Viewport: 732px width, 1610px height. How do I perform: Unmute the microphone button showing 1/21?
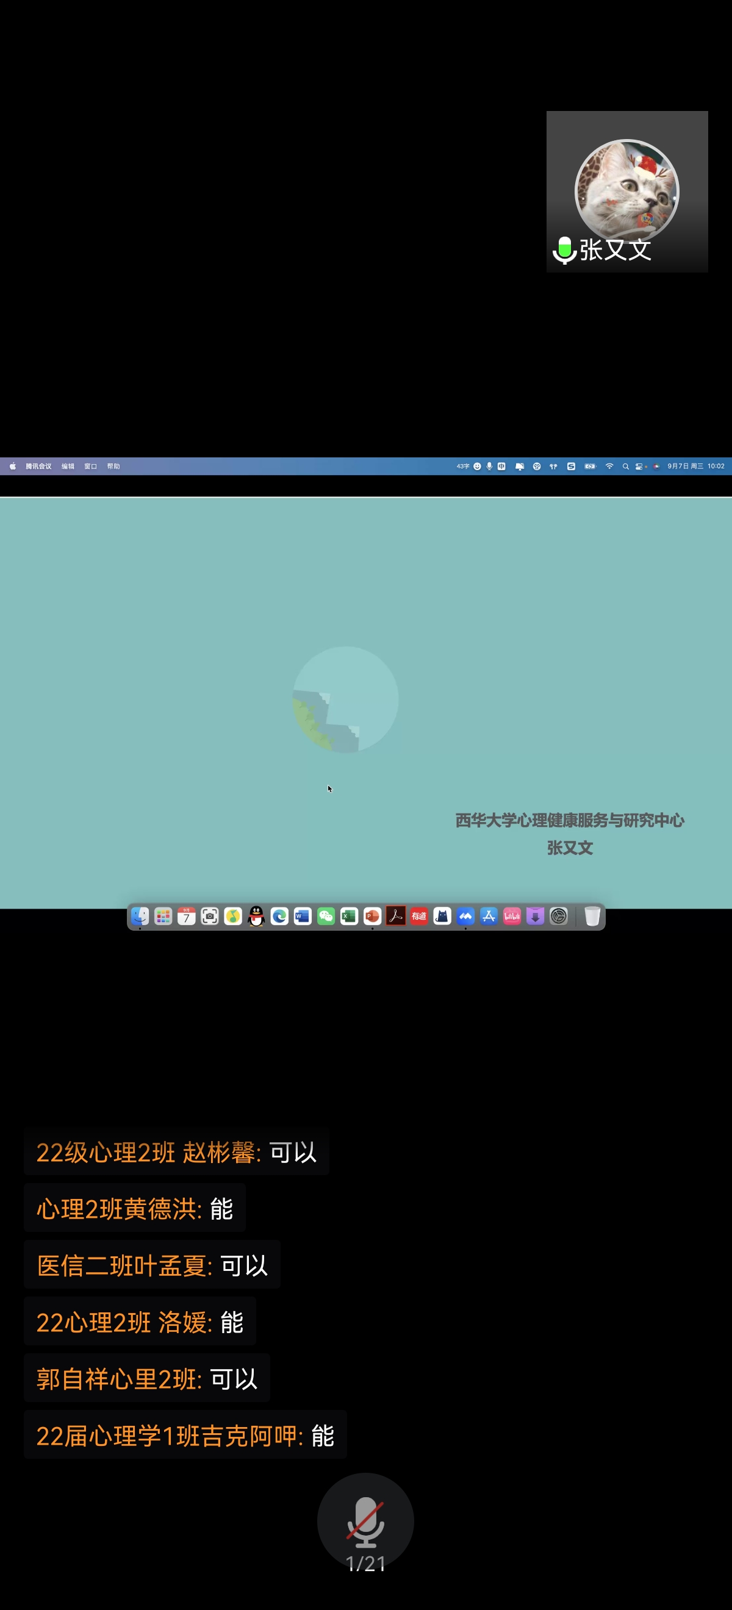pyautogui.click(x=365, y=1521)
_ _ _
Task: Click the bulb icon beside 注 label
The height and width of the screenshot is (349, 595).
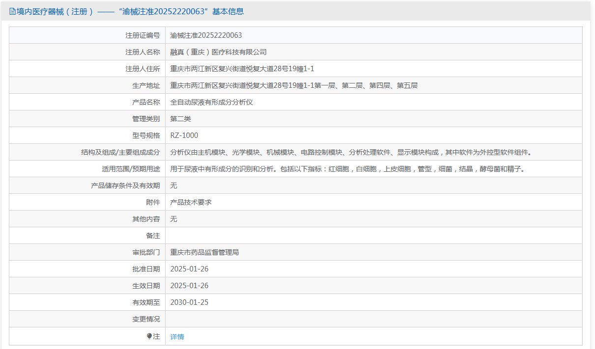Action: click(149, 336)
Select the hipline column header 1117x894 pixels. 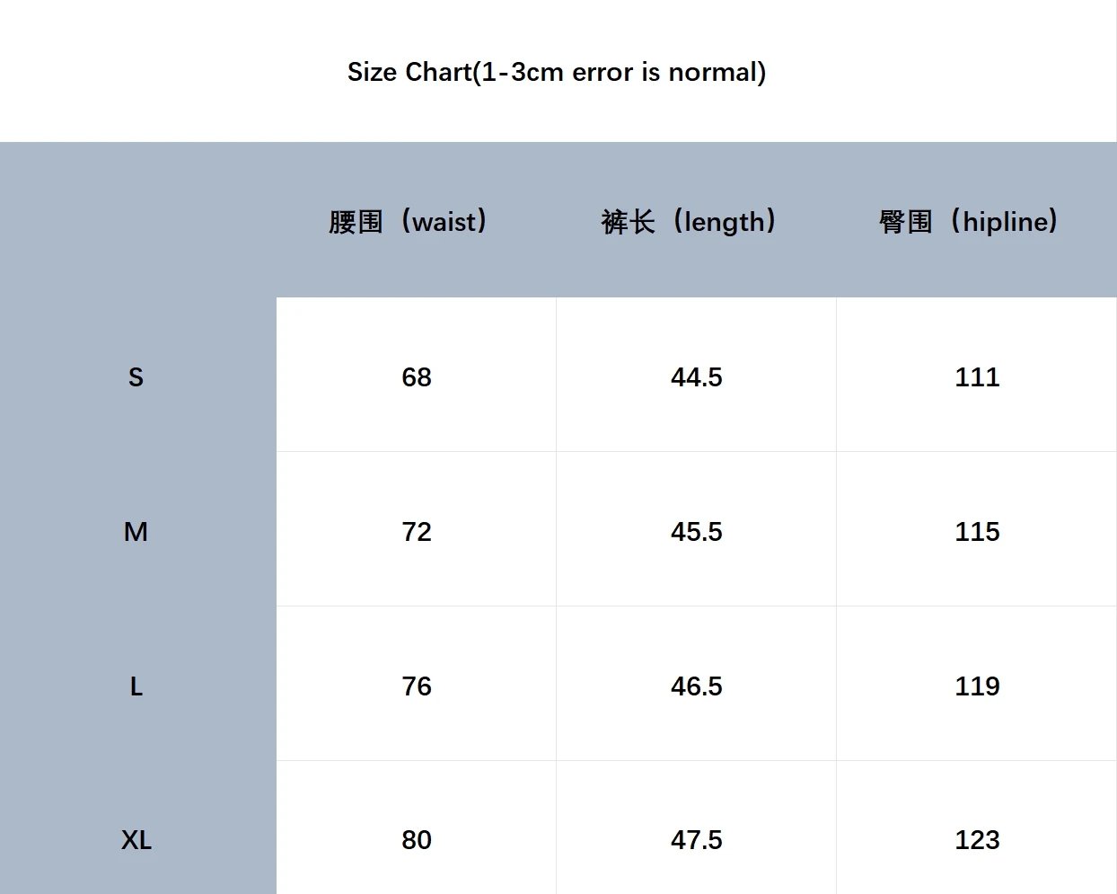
_ _ _
Request >>
Reproduce the portion of the records that begins with the line containing "Viewport: 732px width, 1610px" and ends with the line containing "pyautogui.click(x=365, y=1521)", omitting the pictures.

Output below >>
Viewport: 732px width, 1610px height. How do I perform: Unmute the microphone button showing 1/21?
pyautogui.click(x=365, y=1521)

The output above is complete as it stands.